(Reuters) – Switzerland’s central bank stepped in to stop investors driving up the franc on Tuesday, sending the euro up nearly 9 percent and stifling a tentative European stock recovery from sharp losses a day earlier.
Core German debt yields, however, stayed near historic lows, well below 2 percent, signalling a frenzied search for safety was continuing.
European banking stocks, battered by fears of exposure to both euro zone peripheral debt and a U.S. lawsuit over mortgage-backed securities, added to Monday’s losses.
The Swiss National Bank whipped up the markets, saying it was setting a minimum exchange rate target of 1.20 francs to the euro that it will enforce by buying foreign currency in unlimited quantities.
The franc has soared against the euro and the dollar in recent months as investors have bought the currency as a safe place for their money given the U.S. and euro zone debt crises.
This has threatened the Swiss economy, the bank said.
Soon after the announcement, the euro was trading at just above the 1.20 Swiss franc target after earlier being at around 1.10 francs.
The euro also rose against the dollar and was trading at $1.4173
“One will think twice about speculating against this target because the SNB is with its back against the wall,” said Alessandro Bee, economist at Bank Sarasin.
The Swiss move, however, undermined what had been a tentative European stock rally.
World stocks as measured by MSCI were up 0.2 percent, mainly held back by a catch-up fall of 2.2 percent on Japan’s Nikkei.
The pan-European FTSEurofirst 300 was up a quarter of a percent, while the banking sector remained under stress, falling 0.1 percent.
European stocks fell more than 4 percent on Monday on renewed worries about the euro zone’s ability to solve its debt problems.

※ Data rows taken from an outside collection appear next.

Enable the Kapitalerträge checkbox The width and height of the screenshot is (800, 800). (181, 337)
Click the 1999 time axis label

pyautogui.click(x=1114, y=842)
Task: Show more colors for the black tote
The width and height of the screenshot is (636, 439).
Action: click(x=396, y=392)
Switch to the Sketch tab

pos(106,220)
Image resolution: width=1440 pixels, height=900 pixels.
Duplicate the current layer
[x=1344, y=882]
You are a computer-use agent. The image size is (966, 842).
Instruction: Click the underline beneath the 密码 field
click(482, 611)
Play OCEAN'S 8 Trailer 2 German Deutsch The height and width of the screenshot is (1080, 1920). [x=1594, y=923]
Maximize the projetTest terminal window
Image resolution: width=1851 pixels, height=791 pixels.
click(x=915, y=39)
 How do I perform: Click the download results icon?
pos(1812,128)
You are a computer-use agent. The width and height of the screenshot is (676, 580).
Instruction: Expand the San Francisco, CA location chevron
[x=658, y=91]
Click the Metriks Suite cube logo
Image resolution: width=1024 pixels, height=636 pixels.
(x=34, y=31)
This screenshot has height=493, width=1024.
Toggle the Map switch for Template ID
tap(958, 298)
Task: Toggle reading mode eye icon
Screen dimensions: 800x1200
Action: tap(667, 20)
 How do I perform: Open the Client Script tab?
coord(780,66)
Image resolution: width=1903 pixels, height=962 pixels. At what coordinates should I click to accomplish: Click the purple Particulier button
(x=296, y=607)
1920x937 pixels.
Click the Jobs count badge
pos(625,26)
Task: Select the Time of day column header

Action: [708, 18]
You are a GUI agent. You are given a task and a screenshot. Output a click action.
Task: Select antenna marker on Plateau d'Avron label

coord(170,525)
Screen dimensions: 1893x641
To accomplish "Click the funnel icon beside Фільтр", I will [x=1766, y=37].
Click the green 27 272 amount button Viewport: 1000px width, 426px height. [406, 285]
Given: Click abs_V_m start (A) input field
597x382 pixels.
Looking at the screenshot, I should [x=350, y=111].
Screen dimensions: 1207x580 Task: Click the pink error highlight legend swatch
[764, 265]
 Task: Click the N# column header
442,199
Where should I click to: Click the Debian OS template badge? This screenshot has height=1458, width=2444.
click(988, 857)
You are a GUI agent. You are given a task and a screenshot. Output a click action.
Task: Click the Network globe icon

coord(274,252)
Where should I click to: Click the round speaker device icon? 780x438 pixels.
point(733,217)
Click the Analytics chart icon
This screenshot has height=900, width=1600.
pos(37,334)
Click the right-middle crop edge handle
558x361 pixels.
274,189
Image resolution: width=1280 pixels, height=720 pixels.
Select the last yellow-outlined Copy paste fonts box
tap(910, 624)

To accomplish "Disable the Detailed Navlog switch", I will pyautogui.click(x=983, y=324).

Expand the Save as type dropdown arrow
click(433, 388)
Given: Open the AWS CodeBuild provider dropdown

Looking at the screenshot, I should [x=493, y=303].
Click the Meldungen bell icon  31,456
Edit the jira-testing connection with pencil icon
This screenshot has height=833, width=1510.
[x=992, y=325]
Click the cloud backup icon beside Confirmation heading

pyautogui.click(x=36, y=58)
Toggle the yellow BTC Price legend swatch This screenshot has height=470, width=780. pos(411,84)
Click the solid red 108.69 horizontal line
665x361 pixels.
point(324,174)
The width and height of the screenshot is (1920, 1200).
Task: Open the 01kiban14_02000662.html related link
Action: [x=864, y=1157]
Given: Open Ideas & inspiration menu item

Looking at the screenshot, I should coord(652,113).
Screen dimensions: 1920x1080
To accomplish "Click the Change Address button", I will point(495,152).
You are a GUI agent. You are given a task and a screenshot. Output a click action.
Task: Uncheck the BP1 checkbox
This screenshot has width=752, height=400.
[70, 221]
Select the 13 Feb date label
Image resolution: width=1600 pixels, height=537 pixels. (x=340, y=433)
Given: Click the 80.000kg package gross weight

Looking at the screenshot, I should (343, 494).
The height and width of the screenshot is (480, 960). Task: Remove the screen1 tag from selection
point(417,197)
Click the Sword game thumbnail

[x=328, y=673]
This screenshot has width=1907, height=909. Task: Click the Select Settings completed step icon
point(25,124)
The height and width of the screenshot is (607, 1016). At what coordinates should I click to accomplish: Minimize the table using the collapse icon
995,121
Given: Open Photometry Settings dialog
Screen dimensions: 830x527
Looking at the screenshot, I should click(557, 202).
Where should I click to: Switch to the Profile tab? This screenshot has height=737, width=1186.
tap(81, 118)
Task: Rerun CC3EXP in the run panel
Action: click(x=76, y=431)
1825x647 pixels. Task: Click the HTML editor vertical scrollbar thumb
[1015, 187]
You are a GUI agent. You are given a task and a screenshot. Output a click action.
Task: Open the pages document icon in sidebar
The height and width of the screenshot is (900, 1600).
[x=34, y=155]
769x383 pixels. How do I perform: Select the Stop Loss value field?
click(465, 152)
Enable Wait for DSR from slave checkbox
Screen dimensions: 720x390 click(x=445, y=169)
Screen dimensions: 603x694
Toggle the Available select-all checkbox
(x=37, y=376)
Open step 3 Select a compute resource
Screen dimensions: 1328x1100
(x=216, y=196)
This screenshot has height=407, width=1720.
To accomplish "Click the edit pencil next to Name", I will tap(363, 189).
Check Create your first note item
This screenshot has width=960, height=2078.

“These persistent euro zone worries are back in play once again amidst signs that austerity measures may be faltering, whilst last Friday’s disappointing (U.S.) non-farm payrolls (data) continue to leave the markets with something of a hangover,” said Cameron Peacock, analyst at IG Markets.
At a banking conference in Frankfurt, the chief executives of both Societe Generale and Commerzbank said bank earnings would be less in the future, partly as a result of the euro zone crisis.
“There is a direct link between state balance sheets and bank balance sheets,” Commerzbank’s Martin Blessing said, adding that about 50 percent of sovereign bonds are held by local banks in most countries.
Market reaction to the euro zone crisis is being exaggerated by global concern about the state of the U.S. economy, which is in danger of slipping back into recession.
Japanese, Chinese and South Korean financial regulators discussed the global threats in a conference call.
“We are already at stall speed in the U.S. and Europe, which means we are now more likely than not to see a recession,” said Tharman Shanmugaratnam, Singapore’s finance minister.